**Goal of the exercise**
Go through the entries below and copy each line that holds the word "Policy".

**Extracted entries**
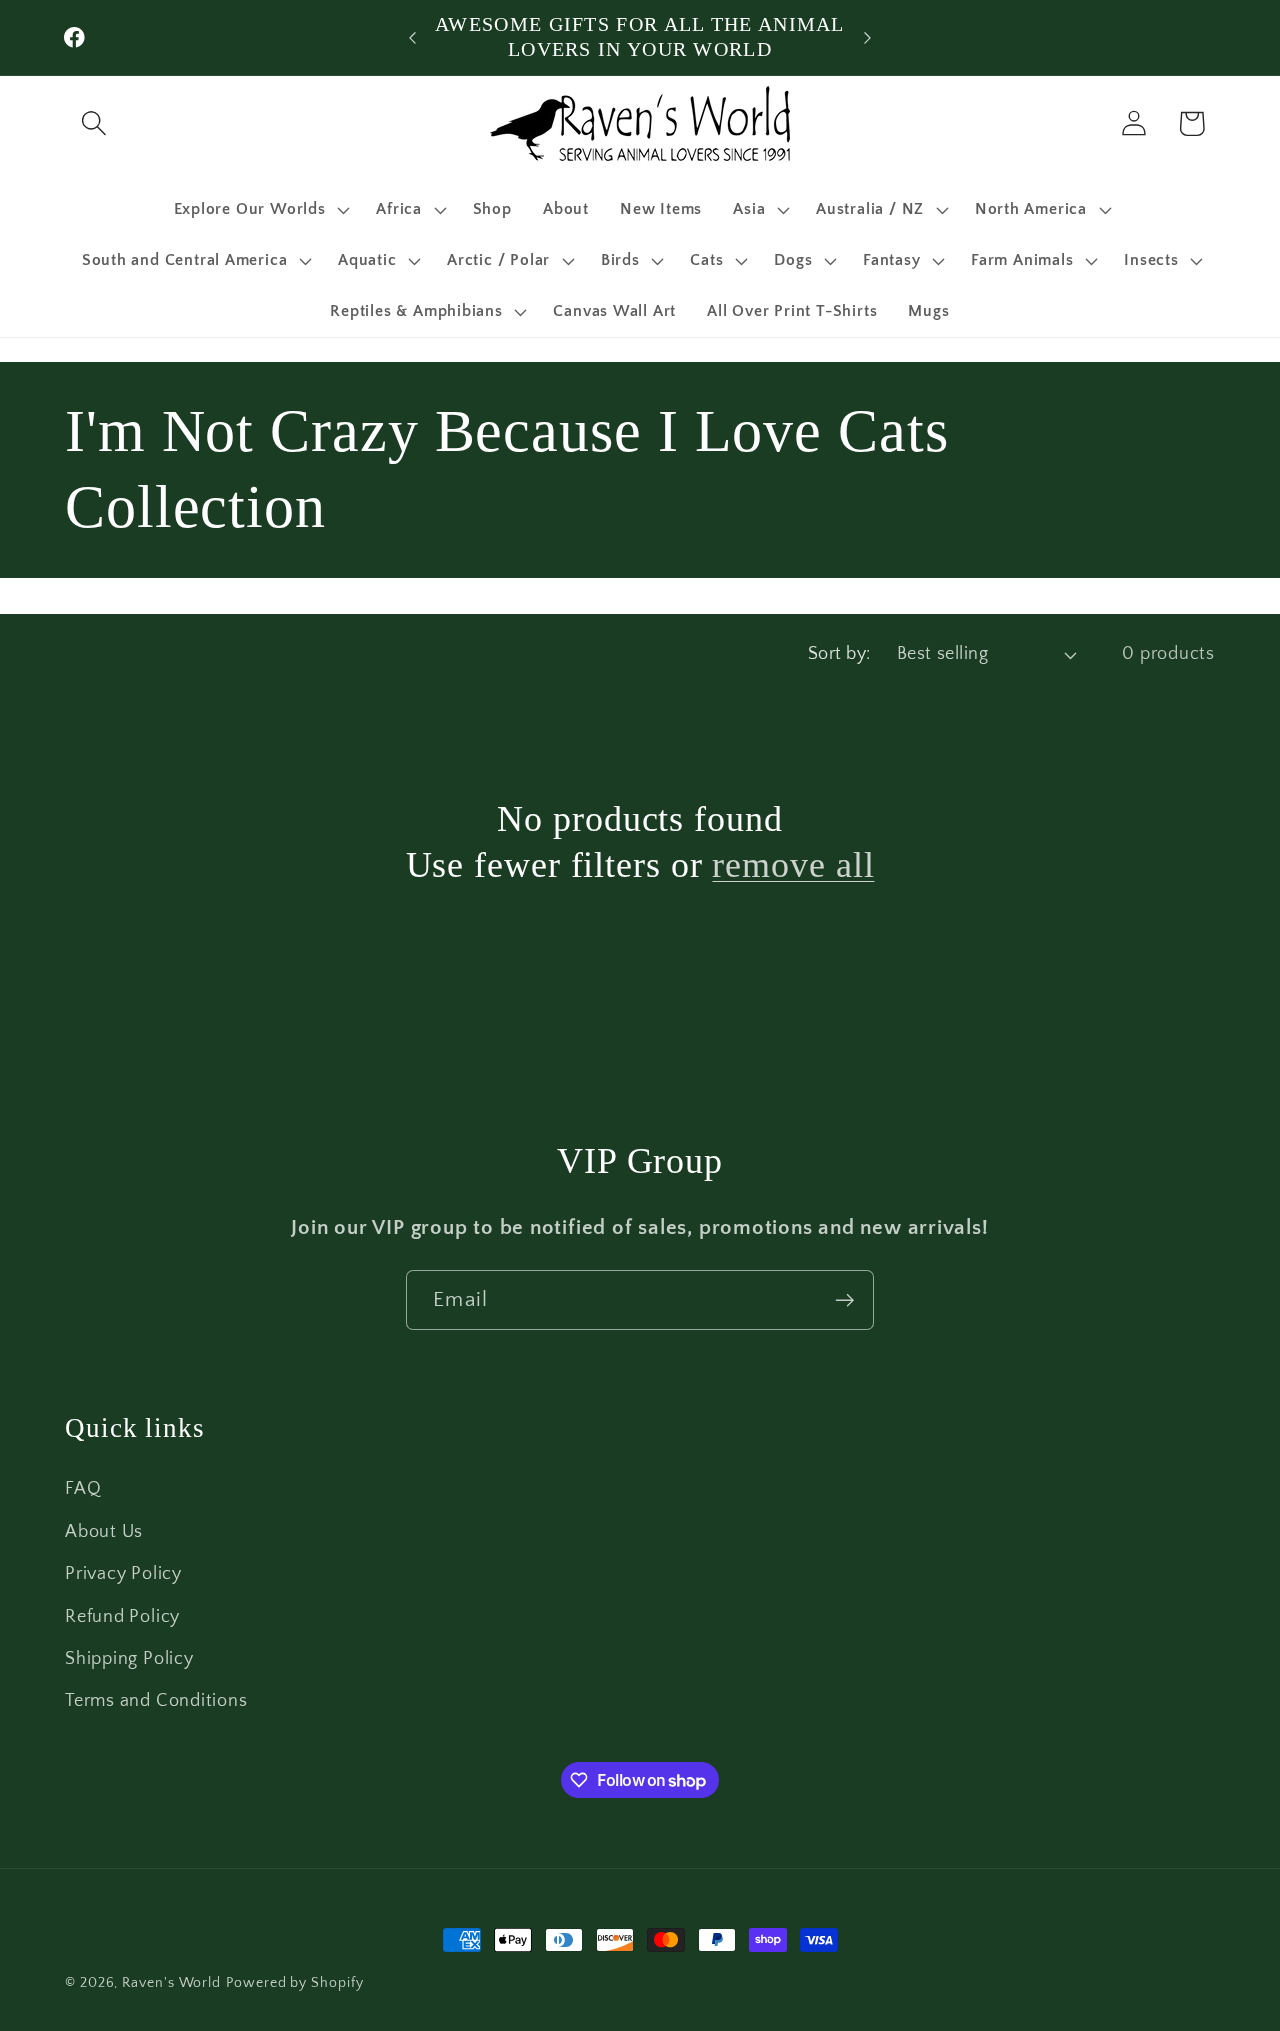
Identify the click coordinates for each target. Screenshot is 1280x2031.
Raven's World (171, 1983)
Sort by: (839, 654)
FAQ (83, 1489)
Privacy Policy (123, 1574)
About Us (104, 1531)
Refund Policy (122, 1616)
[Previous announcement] (413, 37)
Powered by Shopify (294, 1983)
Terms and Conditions (156, 1701)
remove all (793, 865)
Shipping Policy (129, 1658)
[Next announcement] (868, 37)
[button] (93, 123)
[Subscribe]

**Solution for this task**
Privacy Policy (123, 1574)
Refund Policy (122, 1616)
Shipping Policy (129, 1658)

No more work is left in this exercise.